● **TASK STATEMENT**:
Copy each line from the listing below where the word "field" shows up.
───── LISTED ENTRIES
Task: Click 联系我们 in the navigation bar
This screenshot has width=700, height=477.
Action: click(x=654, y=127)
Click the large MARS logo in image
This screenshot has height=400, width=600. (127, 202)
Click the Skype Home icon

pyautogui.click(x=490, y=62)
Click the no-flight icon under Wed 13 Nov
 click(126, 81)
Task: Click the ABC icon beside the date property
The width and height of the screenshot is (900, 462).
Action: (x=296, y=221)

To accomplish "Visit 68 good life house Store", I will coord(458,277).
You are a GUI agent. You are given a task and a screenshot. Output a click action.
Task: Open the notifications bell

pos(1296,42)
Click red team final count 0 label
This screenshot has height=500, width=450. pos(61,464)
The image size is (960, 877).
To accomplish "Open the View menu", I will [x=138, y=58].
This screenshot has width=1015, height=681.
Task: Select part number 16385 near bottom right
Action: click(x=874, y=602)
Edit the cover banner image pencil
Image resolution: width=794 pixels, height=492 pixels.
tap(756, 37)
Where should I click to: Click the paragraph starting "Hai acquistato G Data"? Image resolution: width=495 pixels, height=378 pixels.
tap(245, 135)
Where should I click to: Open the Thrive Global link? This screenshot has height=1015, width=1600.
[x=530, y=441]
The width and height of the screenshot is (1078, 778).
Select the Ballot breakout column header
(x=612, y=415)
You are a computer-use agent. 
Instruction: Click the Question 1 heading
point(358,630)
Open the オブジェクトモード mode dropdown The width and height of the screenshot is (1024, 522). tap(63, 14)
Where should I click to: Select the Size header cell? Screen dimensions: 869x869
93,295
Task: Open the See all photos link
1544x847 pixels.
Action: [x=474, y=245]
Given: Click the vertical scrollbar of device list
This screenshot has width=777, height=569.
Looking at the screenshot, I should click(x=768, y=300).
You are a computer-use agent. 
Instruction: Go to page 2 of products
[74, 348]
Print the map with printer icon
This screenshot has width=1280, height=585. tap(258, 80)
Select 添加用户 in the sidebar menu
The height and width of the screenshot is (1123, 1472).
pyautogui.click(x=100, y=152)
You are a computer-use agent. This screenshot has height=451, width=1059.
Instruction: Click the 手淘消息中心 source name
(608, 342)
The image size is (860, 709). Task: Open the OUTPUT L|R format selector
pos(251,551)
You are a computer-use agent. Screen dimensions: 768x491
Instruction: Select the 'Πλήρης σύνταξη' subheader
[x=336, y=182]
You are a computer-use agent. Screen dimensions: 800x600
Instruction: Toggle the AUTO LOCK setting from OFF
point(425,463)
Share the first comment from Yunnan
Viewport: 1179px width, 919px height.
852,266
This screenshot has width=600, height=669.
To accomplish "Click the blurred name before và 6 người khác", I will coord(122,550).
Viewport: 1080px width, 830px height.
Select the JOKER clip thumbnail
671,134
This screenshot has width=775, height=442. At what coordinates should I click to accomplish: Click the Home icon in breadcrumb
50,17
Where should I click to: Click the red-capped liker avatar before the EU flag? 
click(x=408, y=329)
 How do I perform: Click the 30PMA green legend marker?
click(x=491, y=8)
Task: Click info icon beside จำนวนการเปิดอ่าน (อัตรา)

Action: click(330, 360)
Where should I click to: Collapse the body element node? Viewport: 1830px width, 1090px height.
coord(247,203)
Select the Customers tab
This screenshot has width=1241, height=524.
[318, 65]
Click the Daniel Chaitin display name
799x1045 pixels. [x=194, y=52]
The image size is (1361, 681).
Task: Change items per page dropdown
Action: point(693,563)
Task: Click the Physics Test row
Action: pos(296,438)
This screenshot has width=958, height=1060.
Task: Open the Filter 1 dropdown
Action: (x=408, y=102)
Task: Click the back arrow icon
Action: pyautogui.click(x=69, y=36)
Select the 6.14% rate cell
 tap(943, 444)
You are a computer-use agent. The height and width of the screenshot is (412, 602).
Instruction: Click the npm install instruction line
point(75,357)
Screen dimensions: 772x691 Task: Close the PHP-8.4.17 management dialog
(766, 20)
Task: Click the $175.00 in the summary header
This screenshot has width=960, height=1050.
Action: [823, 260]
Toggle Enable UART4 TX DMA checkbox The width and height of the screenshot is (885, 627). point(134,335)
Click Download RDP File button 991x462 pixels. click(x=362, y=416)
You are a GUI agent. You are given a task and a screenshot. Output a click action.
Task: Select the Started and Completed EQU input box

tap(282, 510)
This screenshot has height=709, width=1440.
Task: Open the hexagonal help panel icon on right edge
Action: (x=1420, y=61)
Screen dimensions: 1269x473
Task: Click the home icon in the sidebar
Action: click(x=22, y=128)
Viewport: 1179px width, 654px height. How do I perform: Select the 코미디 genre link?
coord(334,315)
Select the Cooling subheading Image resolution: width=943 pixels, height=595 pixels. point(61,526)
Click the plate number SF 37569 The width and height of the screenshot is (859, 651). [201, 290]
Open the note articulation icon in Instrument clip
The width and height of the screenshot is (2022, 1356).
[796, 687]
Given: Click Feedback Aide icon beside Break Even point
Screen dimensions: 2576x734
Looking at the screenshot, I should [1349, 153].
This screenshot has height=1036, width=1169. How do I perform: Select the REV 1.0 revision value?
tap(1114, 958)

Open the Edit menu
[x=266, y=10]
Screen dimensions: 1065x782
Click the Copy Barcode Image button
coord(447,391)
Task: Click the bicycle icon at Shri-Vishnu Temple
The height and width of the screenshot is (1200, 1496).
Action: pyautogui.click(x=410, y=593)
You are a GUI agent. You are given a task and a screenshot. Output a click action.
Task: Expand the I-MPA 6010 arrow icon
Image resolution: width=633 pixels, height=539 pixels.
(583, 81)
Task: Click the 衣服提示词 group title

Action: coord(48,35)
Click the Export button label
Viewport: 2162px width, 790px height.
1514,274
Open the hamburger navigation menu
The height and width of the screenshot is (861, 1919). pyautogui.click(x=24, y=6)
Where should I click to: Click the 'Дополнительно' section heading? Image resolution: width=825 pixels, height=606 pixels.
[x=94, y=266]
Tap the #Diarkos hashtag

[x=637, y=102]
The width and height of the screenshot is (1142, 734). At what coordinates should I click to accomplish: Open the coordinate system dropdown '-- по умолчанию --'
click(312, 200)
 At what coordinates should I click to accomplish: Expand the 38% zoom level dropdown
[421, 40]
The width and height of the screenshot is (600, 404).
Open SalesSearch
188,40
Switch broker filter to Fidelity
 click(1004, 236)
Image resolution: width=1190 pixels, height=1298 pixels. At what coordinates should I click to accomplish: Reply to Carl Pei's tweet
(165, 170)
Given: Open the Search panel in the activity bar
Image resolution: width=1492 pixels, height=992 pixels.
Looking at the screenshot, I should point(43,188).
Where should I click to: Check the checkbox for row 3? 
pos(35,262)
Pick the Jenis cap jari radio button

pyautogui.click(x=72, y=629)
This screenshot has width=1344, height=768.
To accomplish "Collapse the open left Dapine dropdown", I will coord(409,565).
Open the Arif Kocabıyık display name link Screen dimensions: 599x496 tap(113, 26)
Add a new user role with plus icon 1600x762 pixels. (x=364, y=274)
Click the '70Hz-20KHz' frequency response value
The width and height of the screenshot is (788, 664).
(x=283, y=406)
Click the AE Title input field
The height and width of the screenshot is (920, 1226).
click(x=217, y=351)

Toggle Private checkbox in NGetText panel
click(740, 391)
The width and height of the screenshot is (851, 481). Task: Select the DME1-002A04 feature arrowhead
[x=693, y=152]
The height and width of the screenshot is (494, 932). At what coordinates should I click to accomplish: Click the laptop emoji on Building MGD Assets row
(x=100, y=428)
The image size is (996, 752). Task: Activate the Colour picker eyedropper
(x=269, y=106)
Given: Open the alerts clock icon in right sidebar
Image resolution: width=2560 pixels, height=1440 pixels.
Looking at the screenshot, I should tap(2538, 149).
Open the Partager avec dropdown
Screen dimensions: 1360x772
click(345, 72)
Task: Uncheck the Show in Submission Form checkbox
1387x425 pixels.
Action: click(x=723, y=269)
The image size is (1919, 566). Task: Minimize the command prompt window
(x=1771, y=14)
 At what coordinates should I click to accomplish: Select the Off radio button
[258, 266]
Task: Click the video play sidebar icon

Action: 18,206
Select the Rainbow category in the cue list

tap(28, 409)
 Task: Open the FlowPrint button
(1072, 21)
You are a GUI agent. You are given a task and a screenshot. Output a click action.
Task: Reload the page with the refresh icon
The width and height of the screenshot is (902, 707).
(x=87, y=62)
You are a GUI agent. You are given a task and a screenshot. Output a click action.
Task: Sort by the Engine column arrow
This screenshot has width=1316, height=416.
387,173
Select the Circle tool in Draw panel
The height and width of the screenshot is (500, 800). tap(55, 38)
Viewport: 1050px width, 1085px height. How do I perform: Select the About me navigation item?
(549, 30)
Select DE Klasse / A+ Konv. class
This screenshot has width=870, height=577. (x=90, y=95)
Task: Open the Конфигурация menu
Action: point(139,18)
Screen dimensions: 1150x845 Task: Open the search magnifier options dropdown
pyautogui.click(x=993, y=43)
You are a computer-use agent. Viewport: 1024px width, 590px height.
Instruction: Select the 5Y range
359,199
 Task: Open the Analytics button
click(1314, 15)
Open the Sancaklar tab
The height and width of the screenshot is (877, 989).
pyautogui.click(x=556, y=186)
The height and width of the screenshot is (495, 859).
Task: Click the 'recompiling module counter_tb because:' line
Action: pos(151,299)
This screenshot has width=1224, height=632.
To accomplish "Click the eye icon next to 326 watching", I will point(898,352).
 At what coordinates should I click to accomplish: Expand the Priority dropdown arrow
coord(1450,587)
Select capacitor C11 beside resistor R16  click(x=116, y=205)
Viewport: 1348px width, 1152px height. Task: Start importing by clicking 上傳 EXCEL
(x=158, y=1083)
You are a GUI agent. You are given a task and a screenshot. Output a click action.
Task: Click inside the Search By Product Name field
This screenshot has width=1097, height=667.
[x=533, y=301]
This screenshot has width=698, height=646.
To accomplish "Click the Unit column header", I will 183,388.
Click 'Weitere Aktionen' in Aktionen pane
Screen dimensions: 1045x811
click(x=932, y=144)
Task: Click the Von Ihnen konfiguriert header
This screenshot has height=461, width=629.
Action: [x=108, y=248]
──────────
● **SOLUTION FOR THIS TASK**:
Click the AE Title input field
Task: Click inside the Search By Product Name field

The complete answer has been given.